There are mothers who still choose against all odds to “stay home” with their children in the younger years. For many of these women, there is very little time actually spent at home. So thoroughly convinced have we become of our inadequacy to teach children that entire industries have sprung up to meet every need. Schools, lessons, classes, programs, camps, teams, enrichment opportunities, and social engagements abound. The mother who has excused herself from working standard hours in an office somewhere often winds up shuffling kids from one activity to another. Strangely, even the mothers allegedly “staying home” are rarely if ever seen puttering around their own neighborhood with their own children.
The only children still stuck in the domicile are generally in the care of a grandparent or nanny. Everyone more essential to the functioning of society—or so we are told—is elsewhere engaged. Once children are around two, the treadmill of useful employment and meaningful activities is in full force, and many of the stragglers join their daycare peers in the great wide world.
Jerry Spinelli’s Mama Seeton’s Whistle offers a fun departure from the state of America’s sprawling suburban social complex. The story takes place in the 1950s through the present day and follows the Seeton family as children join the family and grow up and move away. Illustrator LeUyen Pham has created vibrant watercolor and ink pictures that enhance the simple story.
The central leitmotif of the story is, of course, that Mama Seeton summons her children with a simple two-note whistle that reaches them where they are playing in the backyard or around the corner. As the years go by, the children venture farther afield, over the bridge and into the streets of the town. Whimsically, the whistle still reaches them wherever they are.
Pham had fun with the historical details, including period cars, mailboxes, clothes, and accessories. These might be of more interest to the adults who can appreciate the different periods represented, but kids, intrigued by differences wherever they find them, can also become engaged in the minutia of the cheerful illustrations.
Mama Seeton’s Whistle also offers perspective on a family as it grows. Rare are the books that show a mother pregnant and caring for many children over the years. The beauty of new members join the family is a delight.
Some reviewers were confused by the old-fashioned setting and found the nostalgia inappropriate to the children’s lit category.
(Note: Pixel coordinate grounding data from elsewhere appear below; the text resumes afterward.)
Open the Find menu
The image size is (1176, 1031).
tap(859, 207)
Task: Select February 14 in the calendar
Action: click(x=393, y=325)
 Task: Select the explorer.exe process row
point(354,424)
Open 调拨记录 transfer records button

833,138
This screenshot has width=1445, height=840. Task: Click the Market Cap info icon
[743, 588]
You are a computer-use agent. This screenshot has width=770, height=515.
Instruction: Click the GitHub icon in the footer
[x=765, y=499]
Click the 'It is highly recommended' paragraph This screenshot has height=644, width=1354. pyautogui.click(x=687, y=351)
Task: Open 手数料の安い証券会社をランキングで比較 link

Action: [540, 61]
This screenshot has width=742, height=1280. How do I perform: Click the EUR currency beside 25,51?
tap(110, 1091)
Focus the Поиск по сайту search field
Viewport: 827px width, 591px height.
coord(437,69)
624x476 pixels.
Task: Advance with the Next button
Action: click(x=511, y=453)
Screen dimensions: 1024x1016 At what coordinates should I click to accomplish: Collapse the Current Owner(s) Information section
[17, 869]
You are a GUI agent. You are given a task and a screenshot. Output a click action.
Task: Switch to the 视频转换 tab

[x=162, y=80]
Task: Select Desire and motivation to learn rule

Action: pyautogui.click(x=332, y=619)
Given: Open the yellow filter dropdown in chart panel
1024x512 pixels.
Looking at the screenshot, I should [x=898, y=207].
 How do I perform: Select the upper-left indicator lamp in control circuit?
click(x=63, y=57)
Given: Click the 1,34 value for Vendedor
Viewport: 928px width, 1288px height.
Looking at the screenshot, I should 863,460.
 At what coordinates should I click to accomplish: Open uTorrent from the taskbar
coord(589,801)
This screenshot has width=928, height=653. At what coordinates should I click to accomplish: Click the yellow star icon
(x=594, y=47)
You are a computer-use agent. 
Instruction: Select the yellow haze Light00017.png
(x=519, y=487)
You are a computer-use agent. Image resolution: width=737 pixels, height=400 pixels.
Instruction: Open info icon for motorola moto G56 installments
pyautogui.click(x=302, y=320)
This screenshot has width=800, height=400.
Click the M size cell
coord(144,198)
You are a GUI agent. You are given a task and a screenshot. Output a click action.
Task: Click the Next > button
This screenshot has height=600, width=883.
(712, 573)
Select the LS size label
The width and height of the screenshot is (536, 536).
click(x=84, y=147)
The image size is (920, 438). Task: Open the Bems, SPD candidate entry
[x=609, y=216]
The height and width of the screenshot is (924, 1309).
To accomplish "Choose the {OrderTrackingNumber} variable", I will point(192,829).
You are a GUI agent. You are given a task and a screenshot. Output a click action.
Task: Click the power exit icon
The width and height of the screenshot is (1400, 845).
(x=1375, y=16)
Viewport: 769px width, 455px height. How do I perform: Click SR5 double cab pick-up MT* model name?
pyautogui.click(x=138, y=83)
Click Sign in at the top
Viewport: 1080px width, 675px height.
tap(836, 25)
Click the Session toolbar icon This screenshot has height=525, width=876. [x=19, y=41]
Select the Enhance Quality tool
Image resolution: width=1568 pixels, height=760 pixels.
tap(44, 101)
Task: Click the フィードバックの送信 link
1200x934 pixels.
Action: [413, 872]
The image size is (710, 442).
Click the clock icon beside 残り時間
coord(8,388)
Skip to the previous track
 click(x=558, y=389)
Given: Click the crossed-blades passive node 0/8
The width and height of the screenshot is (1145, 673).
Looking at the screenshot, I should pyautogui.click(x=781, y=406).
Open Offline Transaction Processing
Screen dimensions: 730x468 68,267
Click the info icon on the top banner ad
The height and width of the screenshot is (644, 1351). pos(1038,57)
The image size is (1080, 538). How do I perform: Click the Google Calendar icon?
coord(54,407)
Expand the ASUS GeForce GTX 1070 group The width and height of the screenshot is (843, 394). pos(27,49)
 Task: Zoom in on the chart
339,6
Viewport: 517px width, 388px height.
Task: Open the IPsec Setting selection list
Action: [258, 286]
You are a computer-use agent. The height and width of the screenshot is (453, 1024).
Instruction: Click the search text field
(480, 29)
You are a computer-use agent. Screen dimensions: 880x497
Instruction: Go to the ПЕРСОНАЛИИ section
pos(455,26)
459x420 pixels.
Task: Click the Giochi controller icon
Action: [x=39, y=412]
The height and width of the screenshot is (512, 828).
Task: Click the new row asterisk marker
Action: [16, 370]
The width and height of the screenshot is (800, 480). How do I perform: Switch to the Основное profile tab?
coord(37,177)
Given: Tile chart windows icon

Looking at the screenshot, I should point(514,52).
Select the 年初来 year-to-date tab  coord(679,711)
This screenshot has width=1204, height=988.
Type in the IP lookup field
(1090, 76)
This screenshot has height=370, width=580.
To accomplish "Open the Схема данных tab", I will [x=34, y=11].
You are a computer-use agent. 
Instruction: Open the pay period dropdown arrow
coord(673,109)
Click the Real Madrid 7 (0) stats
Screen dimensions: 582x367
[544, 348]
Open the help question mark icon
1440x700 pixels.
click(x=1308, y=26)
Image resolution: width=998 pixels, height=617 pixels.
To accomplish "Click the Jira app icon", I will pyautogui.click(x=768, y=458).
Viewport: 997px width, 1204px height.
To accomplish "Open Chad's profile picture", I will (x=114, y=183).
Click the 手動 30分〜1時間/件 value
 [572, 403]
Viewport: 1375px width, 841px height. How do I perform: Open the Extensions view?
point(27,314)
A Kirkus review noted, “The audience is unclear; frequent references to time passing and an aging parent’s wistfulness over her empty nest may be more resonant for adults than children.” What is odd is that the review of this charming book for families starts with a reference to Laruen Bacall’s infamous line about whistling (“You know how to whistle, don’t you? You just put your lips together and blow.”). It’s quite understandable that the story takes place in yesteryear, as there is nary a suburban neighborhood where a mother has four children frolicking in play whom she calls home for dinner with a whistle.
This obvious fact was apparent to other readers of the books. One woman wrote, “Love this throw-back picture book to my own childhood, a time when children roamed the streets of their neighborhood all day long, but returned home every evening for dinner. Like Mama Seeton, my mother used to make a chocolate cake every Sunday for dinner but instead of a whistle my mother called us as if all our names were one ‘Juliejohnnyjimmyjoanie, time for dinner!’ and we’d come running, rolling, and skating home.”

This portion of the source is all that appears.